● **EXERCISE**:
Copy exactly the last part of the entries, starting from the line with "Task: Open the Backup tab" and including the final line.

((

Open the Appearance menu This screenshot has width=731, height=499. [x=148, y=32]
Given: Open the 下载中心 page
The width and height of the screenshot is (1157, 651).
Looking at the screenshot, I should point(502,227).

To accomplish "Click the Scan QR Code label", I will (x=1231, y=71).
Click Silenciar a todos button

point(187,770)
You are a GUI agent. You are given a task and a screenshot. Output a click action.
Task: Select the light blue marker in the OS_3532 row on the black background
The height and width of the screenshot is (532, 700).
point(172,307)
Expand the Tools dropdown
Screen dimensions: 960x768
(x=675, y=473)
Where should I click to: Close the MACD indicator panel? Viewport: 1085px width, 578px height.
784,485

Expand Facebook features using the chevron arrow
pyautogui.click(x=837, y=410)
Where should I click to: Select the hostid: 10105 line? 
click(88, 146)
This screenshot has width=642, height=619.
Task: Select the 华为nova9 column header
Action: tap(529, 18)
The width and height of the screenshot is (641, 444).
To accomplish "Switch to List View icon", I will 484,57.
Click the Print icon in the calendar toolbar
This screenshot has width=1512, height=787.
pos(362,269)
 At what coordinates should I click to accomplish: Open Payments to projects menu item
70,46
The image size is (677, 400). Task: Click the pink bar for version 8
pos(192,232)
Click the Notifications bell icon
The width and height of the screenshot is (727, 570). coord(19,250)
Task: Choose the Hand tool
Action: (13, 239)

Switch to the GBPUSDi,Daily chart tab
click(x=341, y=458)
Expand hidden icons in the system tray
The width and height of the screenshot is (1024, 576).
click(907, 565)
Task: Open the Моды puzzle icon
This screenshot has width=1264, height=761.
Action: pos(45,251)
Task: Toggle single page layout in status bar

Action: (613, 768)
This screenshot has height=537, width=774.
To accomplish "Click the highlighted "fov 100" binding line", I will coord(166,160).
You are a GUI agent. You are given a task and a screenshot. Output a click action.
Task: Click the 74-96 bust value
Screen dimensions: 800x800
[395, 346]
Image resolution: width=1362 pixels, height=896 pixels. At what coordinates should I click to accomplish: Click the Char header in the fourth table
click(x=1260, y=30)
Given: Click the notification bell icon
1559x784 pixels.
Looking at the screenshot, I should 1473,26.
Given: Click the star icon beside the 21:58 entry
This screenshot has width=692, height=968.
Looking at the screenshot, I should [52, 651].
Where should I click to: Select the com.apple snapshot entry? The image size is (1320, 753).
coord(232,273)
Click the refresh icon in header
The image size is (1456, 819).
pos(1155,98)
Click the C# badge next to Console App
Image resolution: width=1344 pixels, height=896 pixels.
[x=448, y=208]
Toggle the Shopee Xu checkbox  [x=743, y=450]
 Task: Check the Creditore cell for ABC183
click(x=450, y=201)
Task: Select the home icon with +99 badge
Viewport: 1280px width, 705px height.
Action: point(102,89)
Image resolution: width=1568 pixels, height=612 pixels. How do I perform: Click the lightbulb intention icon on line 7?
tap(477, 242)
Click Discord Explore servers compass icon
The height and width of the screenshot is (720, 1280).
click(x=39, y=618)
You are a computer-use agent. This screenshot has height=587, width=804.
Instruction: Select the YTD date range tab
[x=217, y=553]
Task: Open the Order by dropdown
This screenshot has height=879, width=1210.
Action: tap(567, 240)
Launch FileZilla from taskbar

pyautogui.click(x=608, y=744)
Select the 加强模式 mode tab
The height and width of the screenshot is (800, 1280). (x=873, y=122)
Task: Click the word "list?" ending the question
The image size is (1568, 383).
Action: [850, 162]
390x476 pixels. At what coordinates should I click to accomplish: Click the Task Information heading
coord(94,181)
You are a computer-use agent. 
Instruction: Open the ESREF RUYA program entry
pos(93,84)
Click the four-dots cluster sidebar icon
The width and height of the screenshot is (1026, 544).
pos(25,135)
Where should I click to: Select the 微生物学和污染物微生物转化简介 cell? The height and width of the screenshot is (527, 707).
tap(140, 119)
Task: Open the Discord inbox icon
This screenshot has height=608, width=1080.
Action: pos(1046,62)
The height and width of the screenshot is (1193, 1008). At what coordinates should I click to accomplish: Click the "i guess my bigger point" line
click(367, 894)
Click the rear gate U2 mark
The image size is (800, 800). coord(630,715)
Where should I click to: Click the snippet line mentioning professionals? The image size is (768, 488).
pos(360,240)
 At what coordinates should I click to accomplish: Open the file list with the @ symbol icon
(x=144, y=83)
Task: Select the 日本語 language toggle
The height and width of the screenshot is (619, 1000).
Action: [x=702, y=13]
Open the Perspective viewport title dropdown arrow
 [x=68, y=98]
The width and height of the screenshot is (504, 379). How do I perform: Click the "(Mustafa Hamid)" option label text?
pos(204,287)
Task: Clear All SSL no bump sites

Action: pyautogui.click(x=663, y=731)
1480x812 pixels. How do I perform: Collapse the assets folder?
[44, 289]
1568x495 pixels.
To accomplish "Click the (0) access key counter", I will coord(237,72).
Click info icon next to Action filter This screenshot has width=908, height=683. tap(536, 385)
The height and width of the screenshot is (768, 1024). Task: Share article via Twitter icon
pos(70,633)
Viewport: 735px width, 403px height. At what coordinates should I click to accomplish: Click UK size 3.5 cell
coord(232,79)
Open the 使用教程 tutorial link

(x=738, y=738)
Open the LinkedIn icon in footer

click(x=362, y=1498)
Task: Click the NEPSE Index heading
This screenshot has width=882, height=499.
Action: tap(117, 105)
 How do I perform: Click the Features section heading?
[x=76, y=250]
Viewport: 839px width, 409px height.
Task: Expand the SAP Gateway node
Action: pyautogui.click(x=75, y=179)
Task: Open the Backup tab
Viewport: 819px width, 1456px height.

))

● **RESULT OF THE EXERCISE**:
Task: Open the Backup tab
Viewport: 819px width, 1456px height.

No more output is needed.